Я принадлежу к состоятельному семейству Котофэй, которое на протяжении трех поколений играет заметную роль в жизни нашего городка на Среднем Западе. Но по окончании Первой мировой войны я никак не мог прийти в себя и после ряда проволочек весной 1922 года переехал на Восточное побережье, как мне тогда казалось, навсегда. Я поселился на менее фешенебельной стороне Лонг-Айленда, в Уэст-Фише, – напротив фешенебельного Ист-Фиша, чьи белые дворцы сияли над водой на другой стороне бухты. Собственно говоря, события того достопамятного лета начались однажды вечером, когда я отправился на ужин к богачам Бьюкотикофф. Дейзи приходилась мне троюродной сестрой, а Котяру я помнил по колледжу. На самом деле мы были едва знакомы.
Котяра, в костюме для верховой езды, под которым не могла укрыться чудовищная мощь его звериного тела, ожидал меня на ступеньках их импозантного особняка.
– Недурственно тут у меня, да? – хрипловато мявкнул он при моем приближении.
Внутри на софе раскинулись две особы (запах одной из них был мне незнаком). Когда я вошел, Дейзи обворожительно рассмеялась и, протянув мне лапку, воскликнула:
– Ник Котофэй! Я сейчас умру от счастья!
Она представила мне мисс Джордан Бейкер, которая зевнула и оценивающе посмотрела на меня.
– Раз вы живете в Уэст-Фише, – небрежно обронила Джордан, – значит, вы должны знать Кэтсби.
– Кэтсби? – переспросила Дейзи, внезапно посерьезнев. – Какого еще Кэтсби?
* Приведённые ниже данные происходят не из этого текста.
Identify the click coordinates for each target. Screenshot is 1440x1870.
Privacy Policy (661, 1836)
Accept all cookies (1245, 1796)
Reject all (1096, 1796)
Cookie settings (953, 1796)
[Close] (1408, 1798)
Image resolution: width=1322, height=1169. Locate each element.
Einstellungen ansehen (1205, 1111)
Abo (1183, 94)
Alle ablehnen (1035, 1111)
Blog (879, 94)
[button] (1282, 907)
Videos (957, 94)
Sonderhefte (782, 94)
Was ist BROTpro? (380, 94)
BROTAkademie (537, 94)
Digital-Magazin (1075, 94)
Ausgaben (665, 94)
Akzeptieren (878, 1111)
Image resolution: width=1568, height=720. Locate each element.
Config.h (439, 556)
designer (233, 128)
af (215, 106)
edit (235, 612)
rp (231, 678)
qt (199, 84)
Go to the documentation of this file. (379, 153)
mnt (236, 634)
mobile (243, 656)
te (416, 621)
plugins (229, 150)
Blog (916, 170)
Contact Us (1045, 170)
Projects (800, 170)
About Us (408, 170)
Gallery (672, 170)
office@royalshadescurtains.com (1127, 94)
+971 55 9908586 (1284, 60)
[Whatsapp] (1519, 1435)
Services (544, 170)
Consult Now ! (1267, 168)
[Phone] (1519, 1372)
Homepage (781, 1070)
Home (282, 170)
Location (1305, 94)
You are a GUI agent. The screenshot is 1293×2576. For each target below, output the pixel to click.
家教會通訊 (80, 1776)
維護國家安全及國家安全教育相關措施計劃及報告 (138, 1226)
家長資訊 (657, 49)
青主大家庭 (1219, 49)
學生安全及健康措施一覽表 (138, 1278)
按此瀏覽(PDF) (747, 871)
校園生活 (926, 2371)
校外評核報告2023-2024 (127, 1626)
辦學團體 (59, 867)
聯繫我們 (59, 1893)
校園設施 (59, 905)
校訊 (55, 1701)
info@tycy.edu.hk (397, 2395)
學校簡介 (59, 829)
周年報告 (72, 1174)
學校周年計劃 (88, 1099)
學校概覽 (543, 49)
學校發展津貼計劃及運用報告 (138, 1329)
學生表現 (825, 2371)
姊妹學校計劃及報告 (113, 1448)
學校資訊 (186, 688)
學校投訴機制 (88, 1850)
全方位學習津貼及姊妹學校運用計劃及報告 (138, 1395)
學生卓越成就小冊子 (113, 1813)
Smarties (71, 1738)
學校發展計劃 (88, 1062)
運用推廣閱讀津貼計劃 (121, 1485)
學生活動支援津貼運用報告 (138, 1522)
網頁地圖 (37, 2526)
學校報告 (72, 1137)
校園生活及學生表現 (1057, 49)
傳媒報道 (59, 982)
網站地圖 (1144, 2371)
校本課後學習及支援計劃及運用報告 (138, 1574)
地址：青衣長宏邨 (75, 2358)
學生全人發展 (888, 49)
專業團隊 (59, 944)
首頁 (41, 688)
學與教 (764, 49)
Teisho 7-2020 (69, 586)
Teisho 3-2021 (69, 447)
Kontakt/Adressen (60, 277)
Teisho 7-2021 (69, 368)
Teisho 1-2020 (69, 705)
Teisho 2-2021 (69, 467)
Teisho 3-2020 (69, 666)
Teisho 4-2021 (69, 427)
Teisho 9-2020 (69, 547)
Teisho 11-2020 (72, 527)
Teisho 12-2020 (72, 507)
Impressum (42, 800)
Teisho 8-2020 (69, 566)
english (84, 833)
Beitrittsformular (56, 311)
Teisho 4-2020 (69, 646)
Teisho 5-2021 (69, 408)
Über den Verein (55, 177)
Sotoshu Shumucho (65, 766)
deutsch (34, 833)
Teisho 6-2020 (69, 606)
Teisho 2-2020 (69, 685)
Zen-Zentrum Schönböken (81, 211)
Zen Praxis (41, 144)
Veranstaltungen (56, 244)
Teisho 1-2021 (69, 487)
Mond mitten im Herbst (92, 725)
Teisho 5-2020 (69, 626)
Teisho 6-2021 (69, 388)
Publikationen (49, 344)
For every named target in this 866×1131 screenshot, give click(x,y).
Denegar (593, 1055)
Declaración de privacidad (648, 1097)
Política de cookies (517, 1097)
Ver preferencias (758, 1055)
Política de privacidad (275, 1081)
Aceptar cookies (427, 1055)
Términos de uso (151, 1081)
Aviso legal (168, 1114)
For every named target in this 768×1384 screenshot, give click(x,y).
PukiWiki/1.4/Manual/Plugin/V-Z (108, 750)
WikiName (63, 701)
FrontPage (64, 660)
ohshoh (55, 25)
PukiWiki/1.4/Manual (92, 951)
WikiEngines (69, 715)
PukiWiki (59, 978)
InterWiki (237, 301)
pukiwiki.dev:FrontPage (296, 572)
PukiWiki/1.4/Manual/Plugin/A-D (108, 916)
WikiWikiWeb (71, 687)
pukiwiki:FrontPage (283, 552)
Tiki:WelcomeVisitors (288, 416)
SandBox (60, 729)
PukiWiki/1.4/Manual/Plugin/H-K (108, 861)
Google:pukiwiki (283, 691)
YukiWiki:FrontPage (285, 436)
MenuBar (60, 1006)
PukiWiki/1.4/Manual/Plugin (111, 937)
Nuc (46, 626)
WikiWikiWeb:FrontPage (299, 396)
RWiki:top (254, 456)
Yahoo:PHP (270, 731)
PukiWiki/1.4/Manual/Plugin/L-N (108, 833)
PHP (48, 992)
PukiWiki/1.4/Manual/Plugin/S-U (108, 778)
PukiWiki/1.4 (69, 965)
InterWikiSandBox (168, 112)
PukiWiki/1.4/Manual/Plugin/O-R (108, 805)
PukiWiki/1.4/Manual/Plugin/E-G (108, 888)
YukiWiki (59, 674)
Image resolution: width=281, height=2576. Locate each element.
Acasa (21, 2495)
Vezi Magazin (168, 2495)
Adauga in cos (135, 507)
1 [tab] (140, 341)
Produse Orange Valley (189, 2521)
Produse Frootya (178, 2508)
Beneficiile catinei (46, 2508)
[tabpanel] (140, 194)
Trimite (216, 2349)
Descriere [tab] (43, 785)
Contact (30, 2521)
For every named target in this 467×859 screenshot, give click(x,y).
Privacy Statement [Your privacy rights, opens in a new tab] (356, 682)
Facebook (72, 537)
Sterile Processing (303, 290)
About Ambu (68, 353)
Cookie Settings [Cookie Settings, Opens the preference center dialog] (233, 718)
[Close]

Не успел я сказать, что это мой сосед, как зазвонил телефон, и Котяра, не говоря ни слова, вышел из комнаты. Дейзи почти сразу бросилась следом. Я недоуменно взглянул на Джордан, которая вся обратилась в слух.
– У Котяры есть кисуля в городе, – тихо-тихо промурлыкала она.
Прежде чем до меня дошло, что она имеет в виду, послышался свист хвоста, и супруги вернулись назад.
– Срочные дела! – с напускной веселостью воскликнула Дейзи.
Вернувшись домой той ночью, я расположился во дворике и заметил, что я не один. В полусотне шагов от меня, всматриваясь в темную воду, стоял Кэтсби. Он простирал вперед лапы, но я, как ни силился, ничего там не видел, кроме двух зеленых огоньков, светящихся, точно глаза, на краю причала. Когда я снова поискал взглядом Кэтсби, он уже исчез, и я опять остался один в томительной темноте ночи.
Как-то днем мы с Котярой ехали на поезде в Нью-Йорк. На полпути мы остановились у серой пустоши, которая зовется Долиной шлака, и там Котяра буквально выволок меня из вагона, заявив:
– Все, выходим. Я хочу познакомить тебя с Миртл.
Он потащил меня к гаражу, который принадлежал анемичному вялому мышонку по имени Джордж Уилсон, и навстречу нам вышла его супруга – пышнотелая знойная Миртл.
– Ты мне нужна, – напористо прошипел Котяра. – Поезжай следующим поездом.
Так Котяра Бьюкотикофф, его подружка и я вместе отправились в Нью-Йорк.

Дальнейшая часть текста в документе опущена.